Stated task —
Continue the blog review of Stirling's novel about a post-Fall British Raj, starting right after its final sentence.

Text extract start

Interesting that Peshawar is where the Lancers are based. In ancient times, it was part of the Bactrian Kingdoms, a place of great culture exchange between Greeks and Indians. In fact, many of these Greek Indians eventually converted to Hinduism and Buddhism, eventually lead to a very unique culture and art style. I’m very tempted to thing that this was deliberate on Stirling’s part.
There are airships, Babbage Engines, and a couple steam-powered cars, but not really anything too fantastical in terms of technology. This is explains somewhat in-universe. Humanity had to focus on rebuilding after The Fall, so that stunted technological progress. Moreover, India doesn’t have access to a lot of mineral fuels, and there isn’t much need when wood is so plentiful. It is mentioned that steamships only recently surpassed wooden sailing ships in terms of capabilities.
Like I said, I utterly adore the world building that went into this novel. There’s even an index at the end containing certain details that didn’t make it into the novel proper. I loved the Anglo-Indian hybrid cultures of the Raj, France-outre-Mer in North Africa (which actually retained its French culture), andd the balls to walls insanity of how Russia is now an empire of Satanic cannibals.

Text extract end
Dataset entries start

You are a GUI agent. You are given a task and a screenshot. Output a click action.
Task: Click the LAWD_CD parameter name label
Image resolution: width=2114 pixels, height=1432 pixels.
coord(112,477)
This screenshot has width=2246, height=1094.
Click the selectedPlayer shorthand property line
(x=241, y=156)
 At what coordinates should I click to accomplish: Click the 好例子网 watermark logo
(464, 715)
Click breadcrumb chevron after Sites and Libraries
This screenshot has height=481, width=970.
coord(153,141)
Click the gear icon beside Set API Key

Dataset entries end

Task answer —
The writing is also quite good. It reminds me very much of Victorian adventure novels by people such as H. Rider Haggard and Rudyard Kipling. I went on a kick of those in many younger days, so I was all onboard for that aspect.
Stirling has stated that he very much would like to write a sequel, but the sales weren’t good enough for his publisher to greenlight one. Oh well, I guess we can always hope that one day a sequel will come. Also, the man himself was nice enough to personally leave a comment on my blog saying that he appreciates my review.
The audiobook version is, of course, the whole reason we're having this review. It is narrated by Shaun Grindell, who perfectly captures the story. I'm very happy that this amazing work of alternate history is available in audiobook form at long last.
Have you read The Peshawar Lancers? If so, what did you think?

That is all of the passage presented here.